The Army Acquisition Lessons Learned Portal (ALLP) is an online knowledge management tool that promotes the streamlining of acquisition by sharing lessons learned and best practices. While it is no substitute for truly streamlined processes and procedures, it is a place where those in acquisition can learn how to do things better and more efficiently. The following lessons from the ALLP share valuable experiences and advice from acquisition personnel on speeding up weapon system development and streamlining acquisition processes to more rapidly field weapon systems.
SPEEDING WEAPONS DEVELOPMENT
LL_763: Possibly shorten the time it takes to validate requirements by “piggybacking” onto unfulfilled, currently validated requirements and proposing a technology insertion of your program to fulfill those unmet requirements.
Background
The Command Post of the Future (CPOF) is a virtual command post where participants can see a common picture of the battlefield and scheme of maneuver, and exchange information in real time from dispersed locations.
The CPOF concept and technology were developed by the Defense Advanced Research Projects Agency, but it needed to be transitioned to a military service. The Army was preparing for deployment to Iraq at the time, and there was a critical operational need for the collaboration capability because of the growing threat from improvised explosive devices. Under the traditional DOD acquisition process, it generally takes two years to validate requirements. The CPOF transition team identified an approach that would substantially shorten the two year timeline to meet the Army’s urgent need: piggybacking on existing requirements.

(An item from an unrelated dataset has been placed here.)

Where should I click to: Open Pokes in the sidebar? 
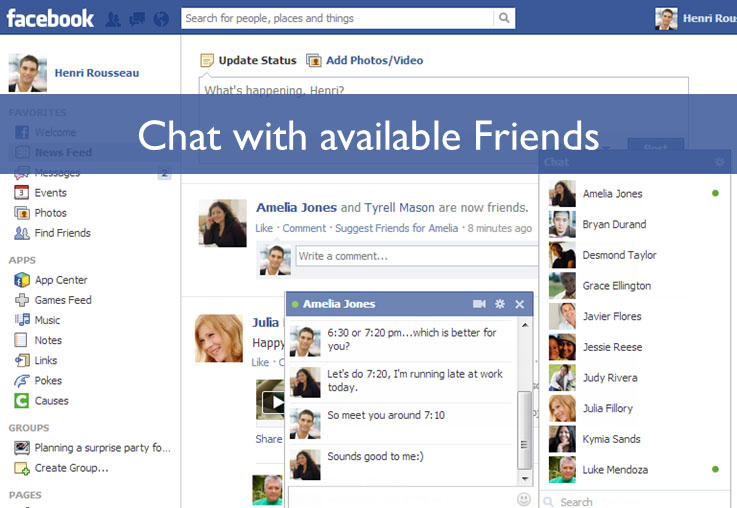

The transition team searched existing information technology (IT) requirements within the U.S. Army Training and Doctrine Command database to find unfulfilled but validated requirements that the CPOF system could satisfy. The team found six or seven suitable requirements, including one for collaboration in the Maneuver Control System (MCS), a network of computer workstations that form the command-and-control system for Army maneuver elements in battalion through corps echelons. In January 2006, the team was able to justify adding CPOF as a “technology insertion” into the MCS program because of the MCS program’s unfulfilled collaboration requirement.
Recommendation
Identify candidate requirements and programs by searching existing, unmet requirements and selecting a best fit. It may be better to select requirements associated with programs that may pass Milestone C before your program fully transitions, to simplify completion of paperwork, meetings and other acquisition requirements.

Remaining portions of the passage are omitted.